Monday, November 12, 2018

literal falsity still needs to be material, and court wants a survey or other direct evidence thereof

LivePerson, Inc. v. [24]7.AI, Inc., 2018 WL 5849025, No. 17-cv-01268-JST (N.D. Cal. Oct. 26, 2018)

LivePerson “provides online chat engagement services through a digital platform that it sells to website operators.” That is, it helps websites provide real-time text-based communications with website users directly on the website. Its platform tries to identify when initiating a chat with a particular user is most likely to produce a positive outcome, such as a sale, using rules based on variables such as the user’s navigation history.

[24]7 provides customer service agents to businesses, including customer service agents that participate in the type of online chats initiated through LivePerson’s chat platform. In 2006-2007, the parties agreed to market and provide services to mutual customers; at the time, [24]7 didn’t have its own chat platform, while LivePerson offered a chat platform, but did not have digital chat agents to staff that platform.  After the direct contractual relationship ended, the two companies continued to provide their services to mutual customers.

Then (curse your sudden but inevitable betrayal!) [24]7 introduced its own digital chat platform. It touted its platform, claiming that it was the “first smart chat” platform. Three mutual customers switched to using [24]7’s chat platform. Through these arrangements, [24]7 gained access to the rules and data developed for the customers, which LivePerson claimed as trade secrets in this action; the court denied summary judgment on the theory that LivePerson used improper means. I’ll focus on the false advertising claims.

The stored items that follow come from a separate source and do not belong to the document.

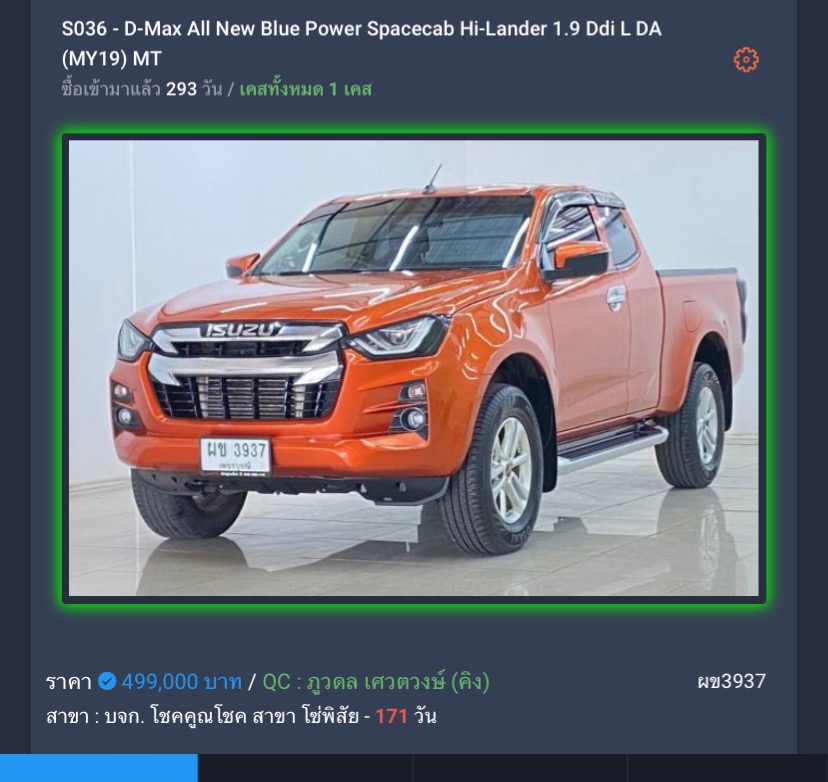The height and width of the screenshot is (782, 828).
Task: Click the ISUZU grille logo in photo
Action: pyautogui.click(x=241, y=330)
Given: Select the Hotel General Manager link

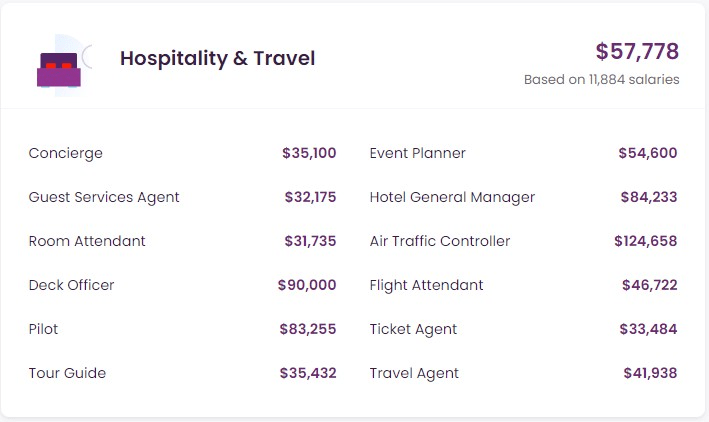Looking at the screenshot, I should [452, 197].
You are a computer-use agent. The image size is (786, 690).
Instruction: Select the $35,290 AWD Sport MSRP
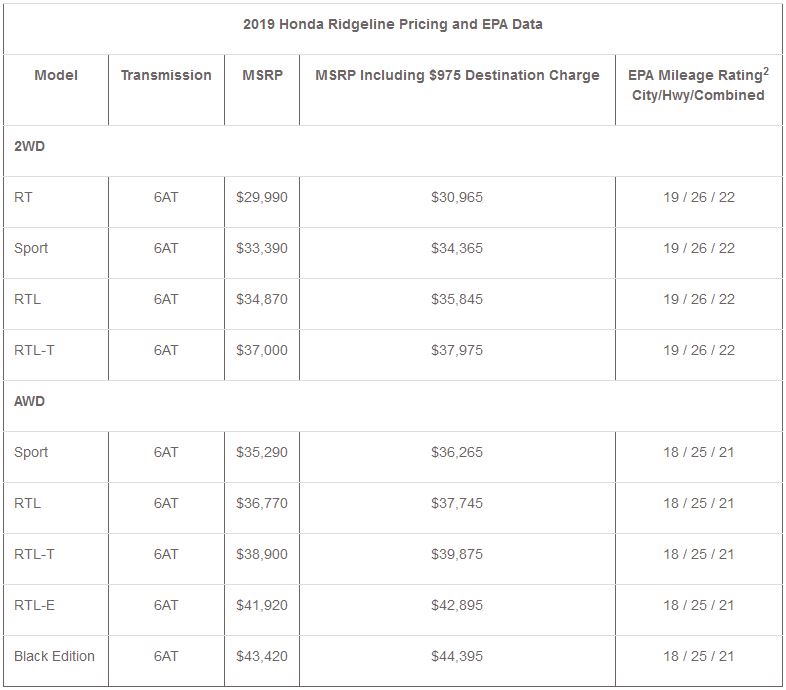click(261, 452)
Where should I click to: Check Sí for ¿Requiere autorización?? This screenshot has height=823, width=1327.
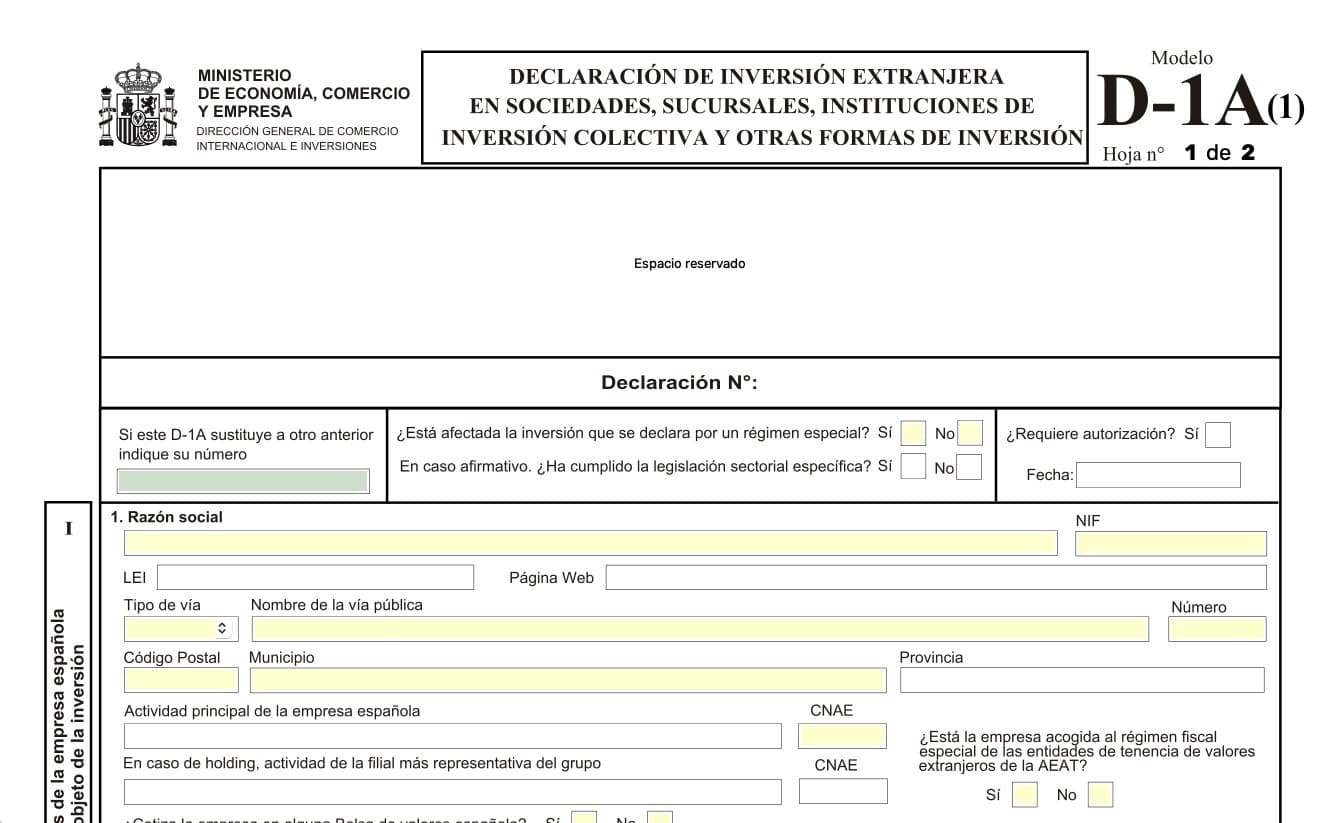1218,434
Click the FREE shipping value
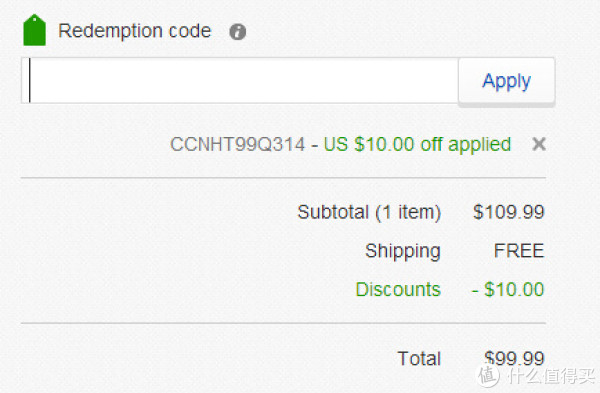The width and height of the screenshot is (600, 393). tap(519, 251)
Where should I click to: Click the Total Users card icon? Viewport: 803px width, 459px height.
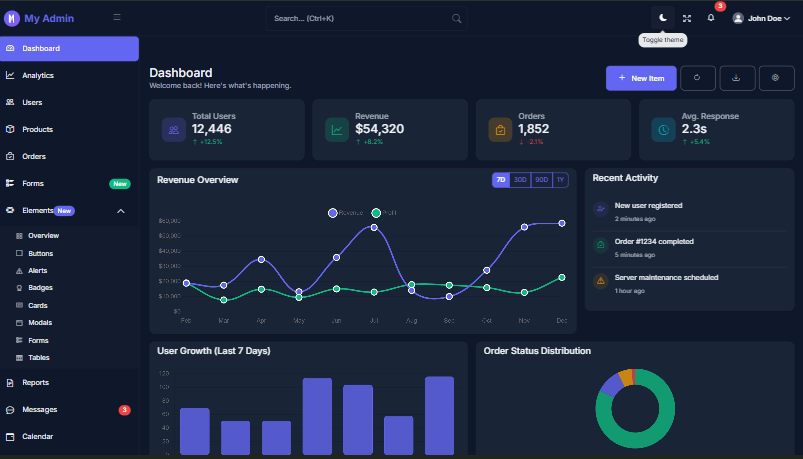point(174,129)
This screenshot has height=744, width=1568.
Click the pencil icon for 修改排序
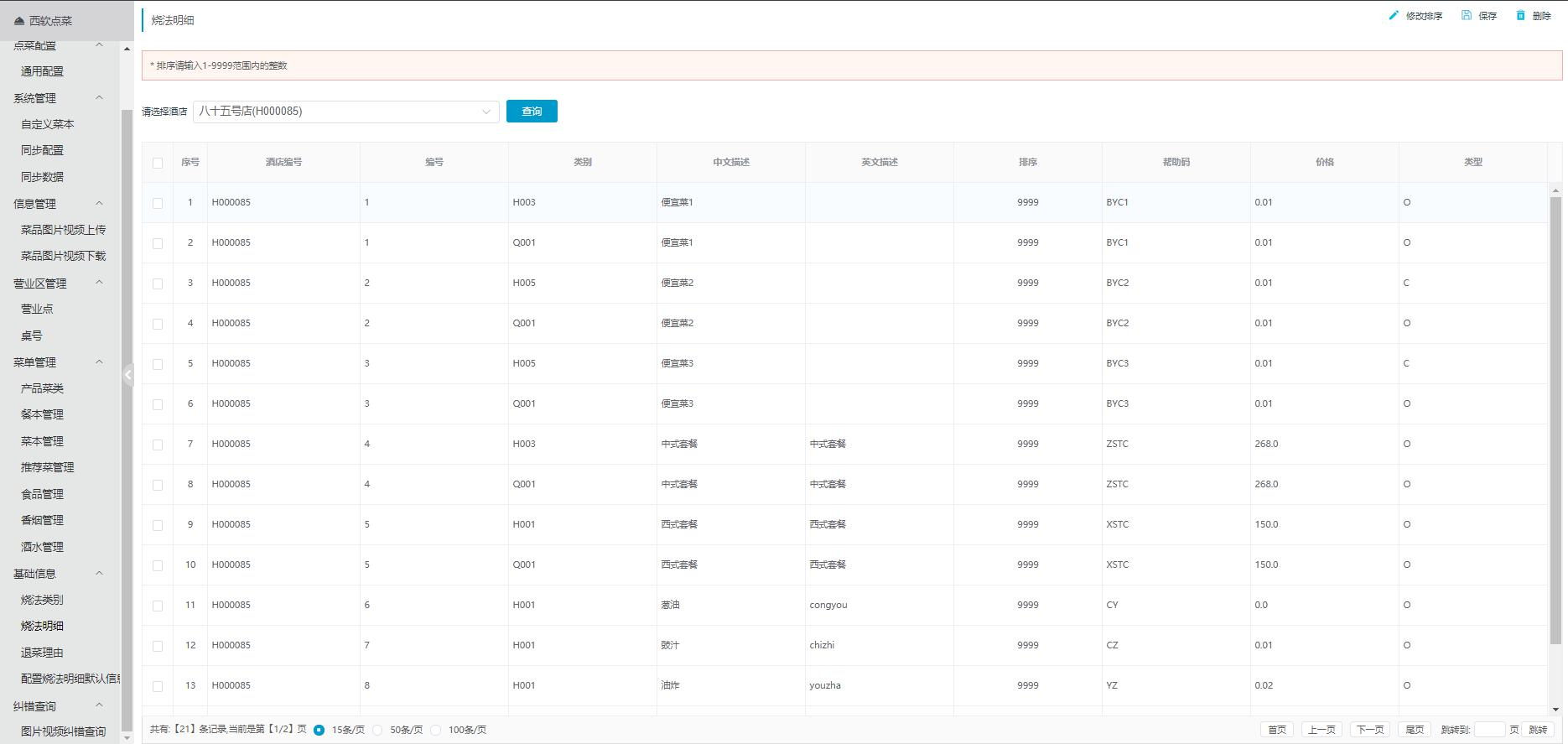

The challenged statements touted [24]7 Assist as “the industry’s first smart chat that uses prediction and real-time decisioning with big data to drive customer experience,” “the first predictive, real-time customer assistance solution for chat,” and the “world’s first smart chat platform powered by prediction in real-time.”  The court declined to grant summary judgment on puffery, but did on materiality.

This wasn’t puffery because the implication of [24]7’s “first” claims was that LivePerson’s competing platform lacks some element of smart or predictive technology, or at the very least, had a less reliable version. Identifying whether the products possess certain technological features was specific enough to avoid puffery. Even if “smart” and “predictive” were vague in the abstract, in context,  [24]7’s statements introduced particular features as “smart” or “predictive.” “A reasonable consumer could understand [24]7’s ‘first’ statements as implying that other products available at the time lacked these features.” That’s falsifiable.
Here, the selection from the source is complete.